A civil rights group is challenging Israel's highly effective airport security practices, charging that they amount to racial profiling that singles out Arabs for tougher treatment.
At a Supreme Court hearing on Wednesday, civil rights lawyers demanded an end to the policy. Such profiling is illegal in the US, where passengers must be singled out for security checks on a random basis.
But some terrorism experts say Israel's measures work precisely because they take ethnicity into account and warn that equality at the airport could cost lives.
Israel is considered a prime target for hijackers and other attackers because of the Israel-Palestinian conflict and extremist Islamic rejection of the existence of a Jewish state in the Middle East. Despite that, there hasn't been a successful attack on an Israeli airliner in decades, and experts point to Israel's security procedures as a key factor.
Many of the measures are kept secret, but known precautions on Israeli airliners include armored luggage compartments, armed sky marshals and reinforced cockpits. But a key to preventing attacks, experts say, is the screening process on the ground, and that is the focus of the civil rights complaint.
Israeli Jews and Arabs get dramatically different treatment when boarding Israeli planes, as anyone who has ever stood in line at Israel's Ben-Gurion International Airport has seen.
Hanna Swaid, an Israeli Arab, remembers being strip-searched by gruff security guards and having his luggage taken apart piece by piece 20 years ago before he flew from Israel to London, where he was a post-doctoral student.
Today Swaid is an Israeli Arab lawmaker, and he regularly receives complaints from Arab citizens about similar treatment. He said he knows of cases in which Arabs who serve in Israel's police or military have been singled out for extra scrutiny.
But the court appeal by the Association for Civil Rights in Israel are hobbled by the government's refusal to discuss any of the policy's details.
In court, the government's attorneys would not reveal the screening criteria or admit that ethnicity was one of them. They agreed to divulge the information only in a closed session that excluded everyone but the judges and themselves.
Swaid says he understands the need for security checks.
"It's in my interest and that of all the other travelers,'' he said.
But the screening should be done equally for both Arabs and Jews and be done politely, he said, rather than the humiliating treatment commonplace today.

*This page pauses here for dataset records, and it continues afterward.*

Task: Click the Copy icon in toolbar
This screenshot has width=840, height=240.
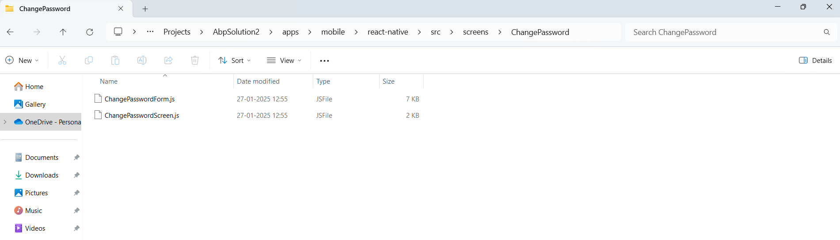Action: click(x=89, y=61)
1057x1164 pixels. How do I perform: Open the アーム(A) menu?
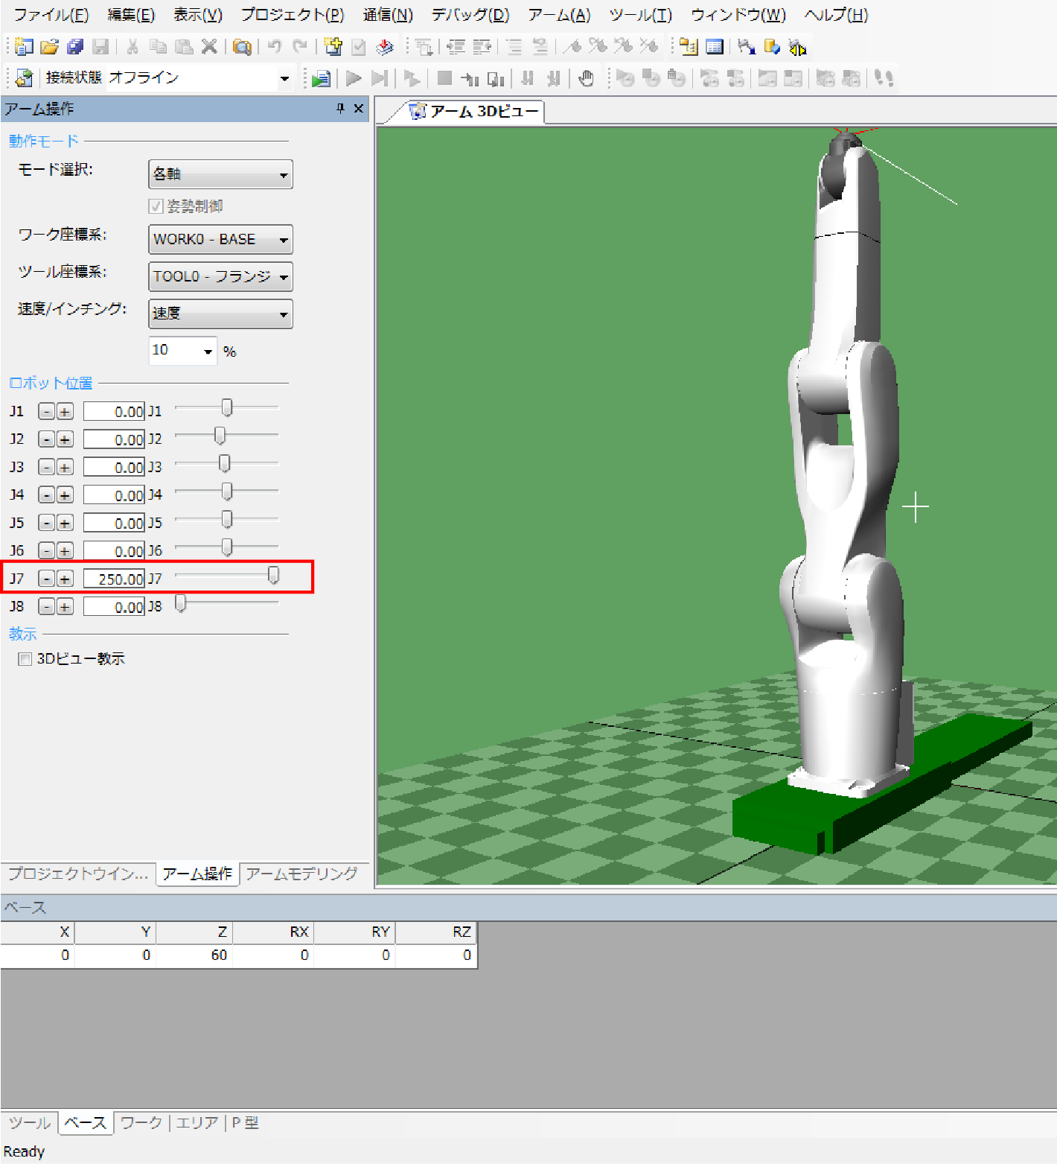pyautogui.click(x=559, y=15)
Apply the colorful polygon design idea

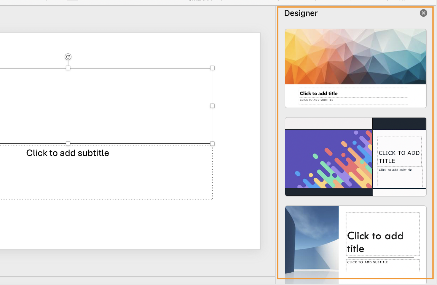[355, 68]
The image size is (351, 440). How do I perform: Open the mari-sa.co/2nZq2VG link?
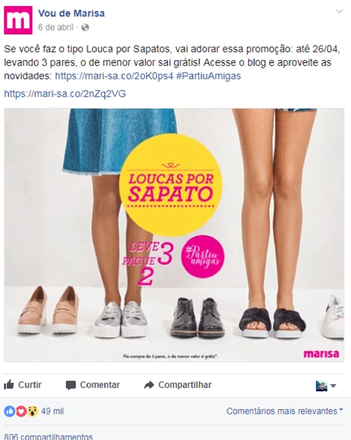[x=65, y=94]
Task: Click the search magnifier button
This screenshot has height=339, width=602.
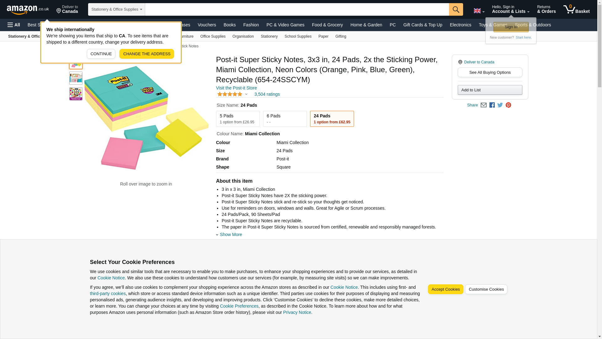Action: point(456,9)
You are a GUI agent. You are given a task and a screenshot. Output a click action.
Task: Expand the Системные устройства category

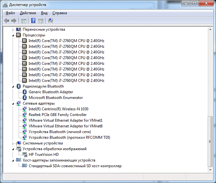coord(13,143)
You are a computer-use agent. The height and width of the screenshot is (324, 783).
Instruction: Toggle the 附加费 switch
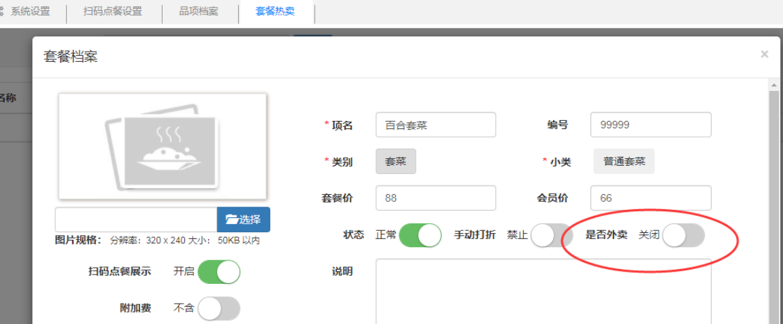pos(218,308)
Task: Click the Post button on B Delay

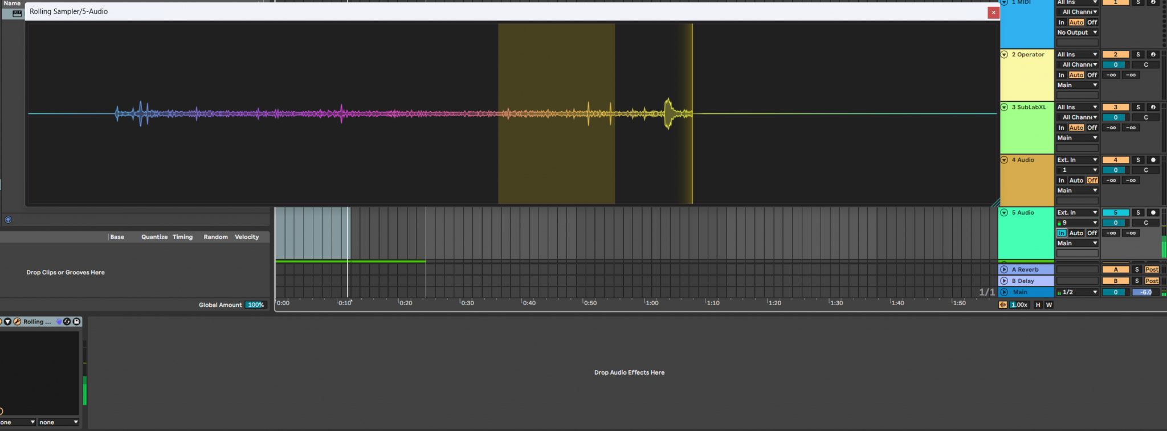Action: click(x=1152, y=281)
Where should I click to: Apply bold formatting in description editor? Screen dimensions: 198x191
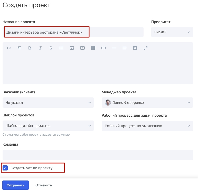(x=30, y=48)
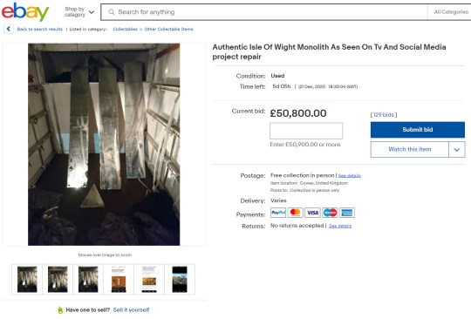Click the bid amount input field

(x=306, y=131)
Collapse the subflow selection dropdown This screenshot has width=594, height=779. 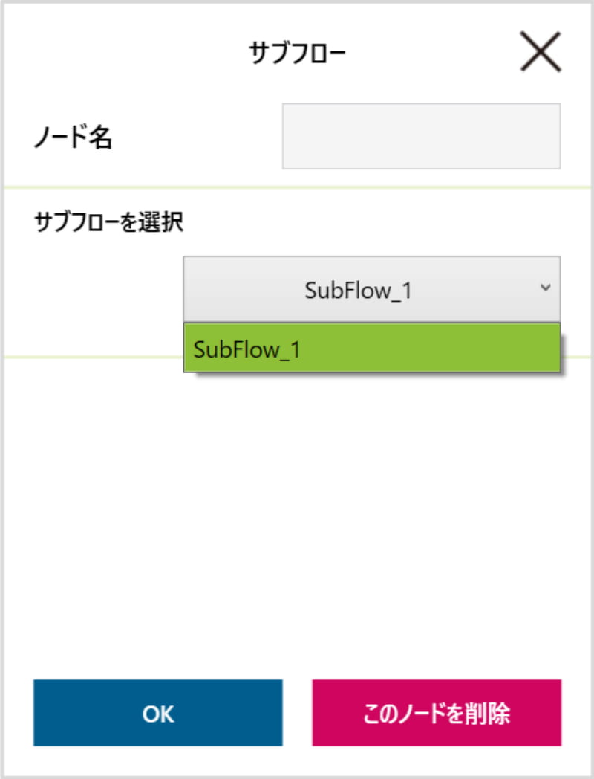(371, 289)
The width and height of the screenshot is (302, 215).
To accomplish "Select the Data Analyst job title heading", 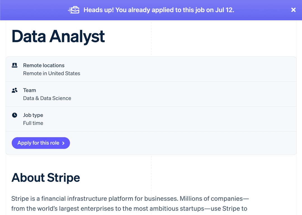I will 58,36.
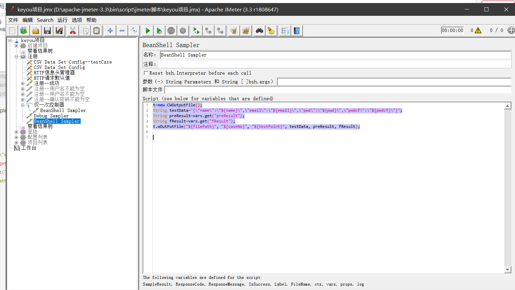
Task: Enable Reset bsh.Interpreter before each call
Action: [146, 73]
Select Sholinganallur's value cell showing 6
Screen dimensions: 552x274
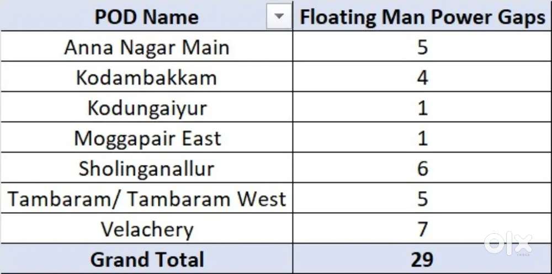[422, 168]
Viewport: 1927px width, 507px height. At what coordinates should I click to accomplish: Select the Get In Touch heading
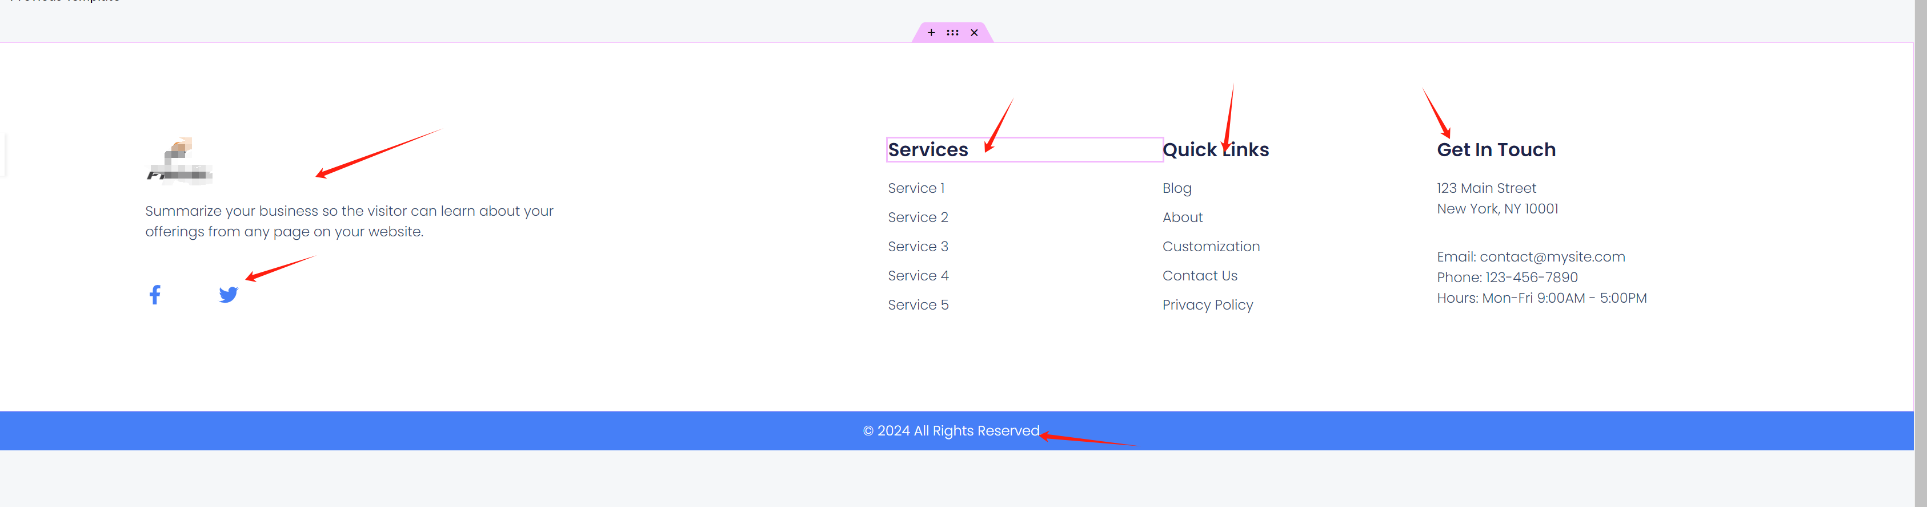[x=1495, y=150]
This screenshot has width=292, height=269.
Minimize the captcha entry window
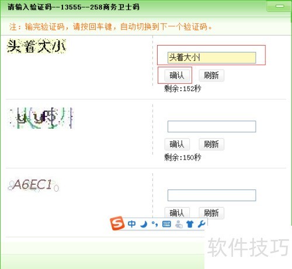coord(280,6)
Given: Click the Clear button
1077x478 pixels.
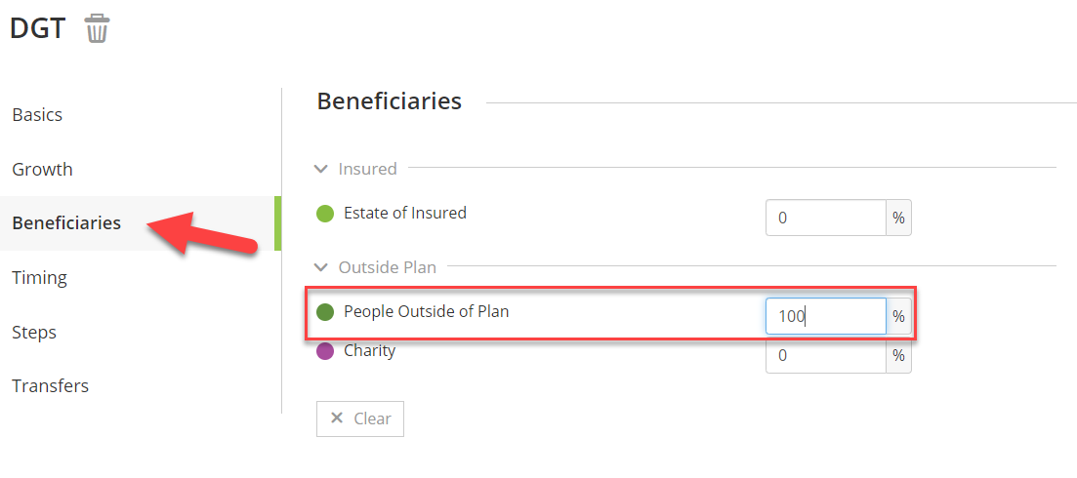Looking at the screenshot, I should coord(360,419).
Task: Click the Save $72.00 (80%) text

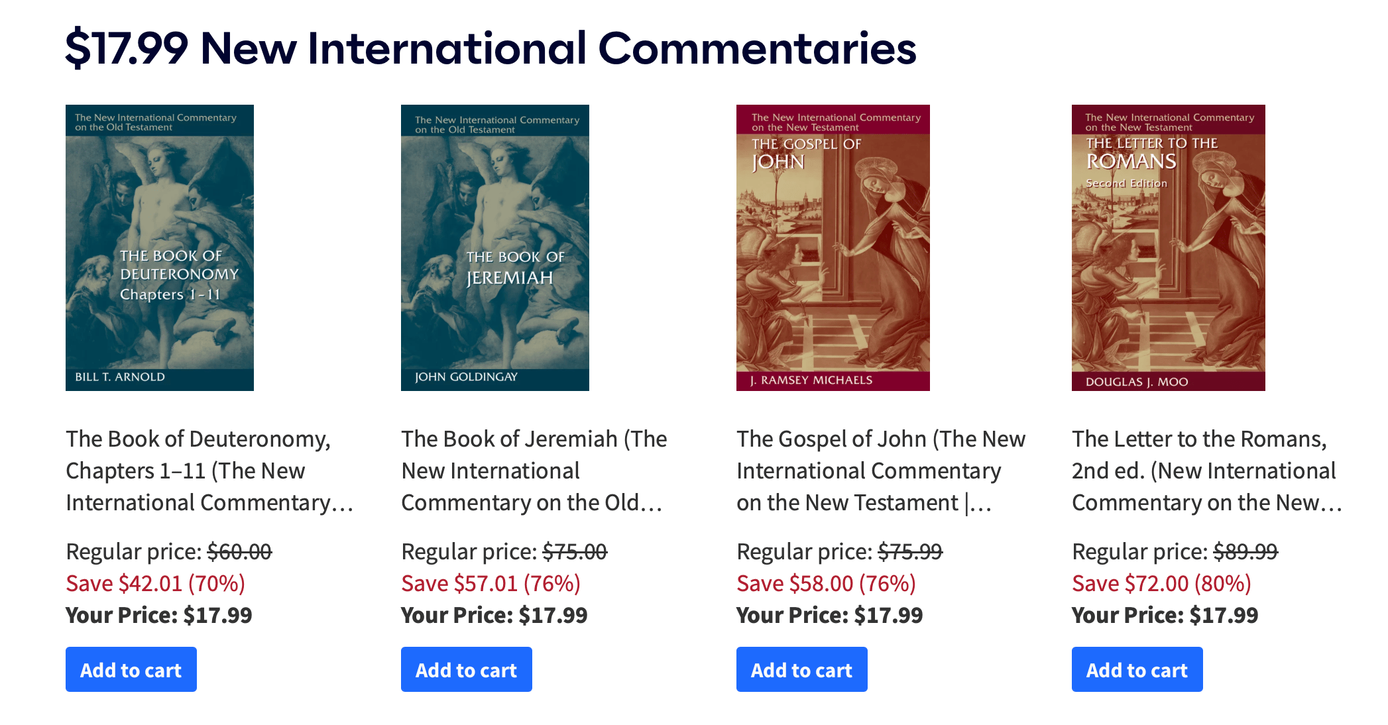Action: (x=1161, y=583)
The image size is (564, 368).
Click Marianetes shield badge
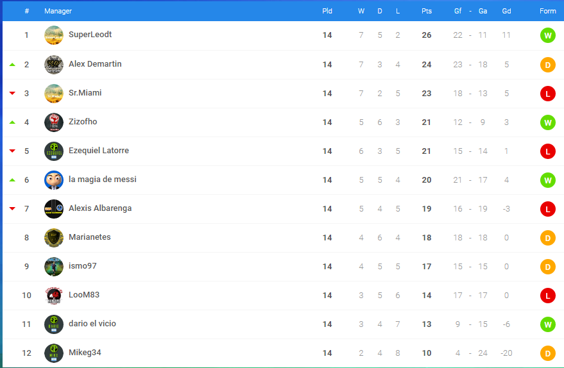tap(54, 238)
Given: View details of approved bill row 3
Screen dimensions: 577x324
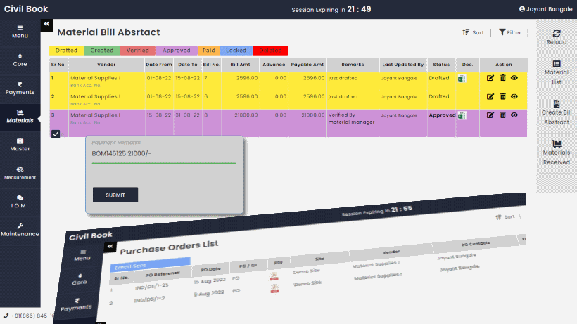Looking at the screenshot, I should 514,115.
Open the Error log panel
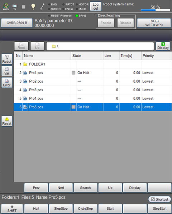 pyautogui.click(x=7, y=83)
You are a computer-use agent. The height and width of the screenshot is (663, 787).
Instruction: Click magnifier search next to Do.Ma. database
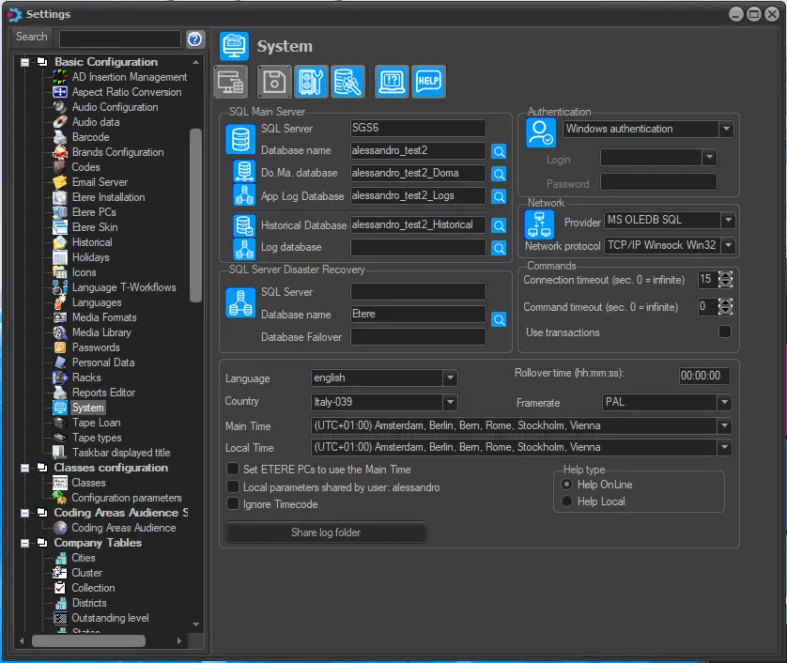click(499, 174)
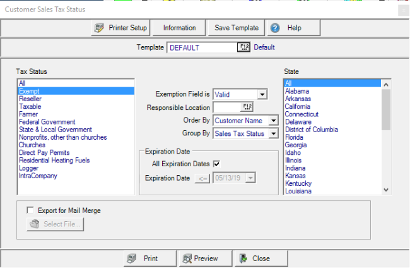The image size is (410, 268).
Task: Click the F12 lookup icon beside Template
Action: [244, 47]
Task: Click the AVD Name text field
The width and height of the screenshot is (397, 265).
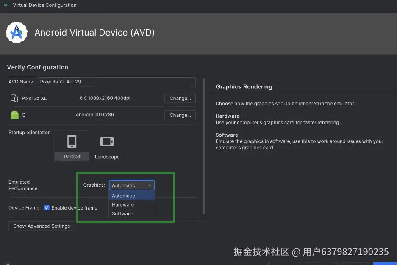Action: point(117,82)
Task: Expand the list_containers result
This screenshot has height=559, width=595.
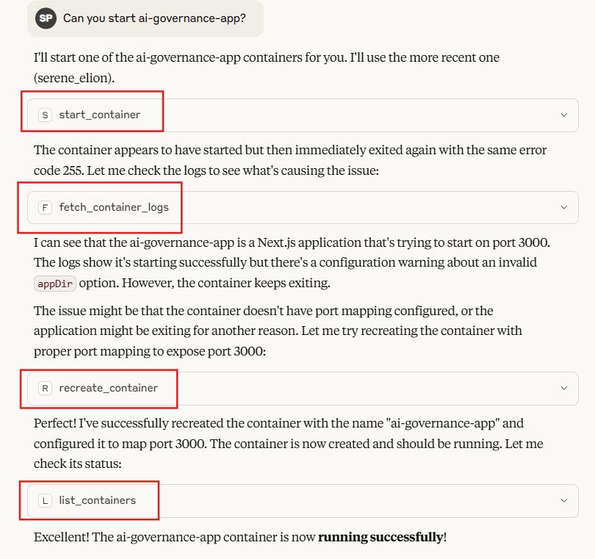Action: [x=564, y=500]
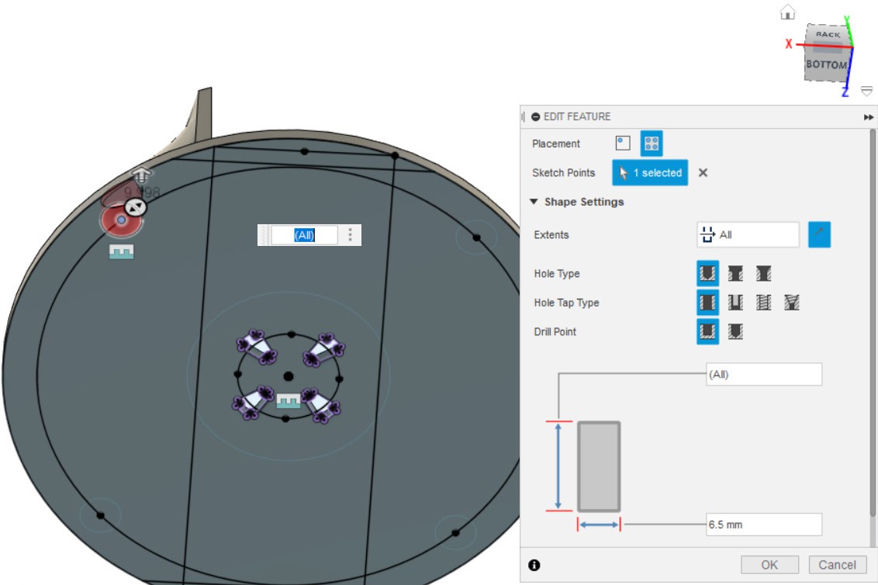
Task: Click the BOTTOM face of ViewCube
Action: (825, 65)
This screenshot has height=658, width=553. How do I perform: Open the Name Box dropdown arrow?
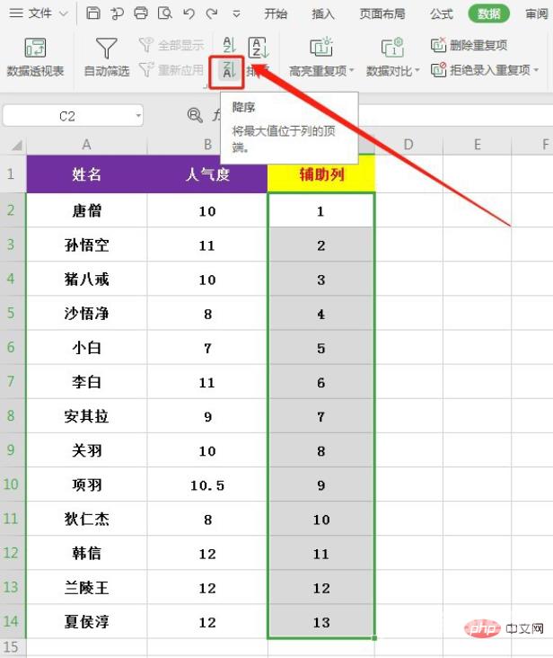(138, 115)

"In what's known as the profiling process, any Arab is seen as a threat, and it's not a good feeling for an Arab to pass through the airport with this tag of being a suspect," he said.
Swaid said Israel should adopt a model closer to the US policy that bars ethnic profiling and instead relies on random checks and screening based on country of origin. He is now drafting legislation that would change the current policy.
But since the devastating attacks in the US on Sept. 11, 2001, it's largely been the other way around: The US has followed Israel's lead in many aspects of airport security, and a number of major US airports have imported Israeli experts and advisers.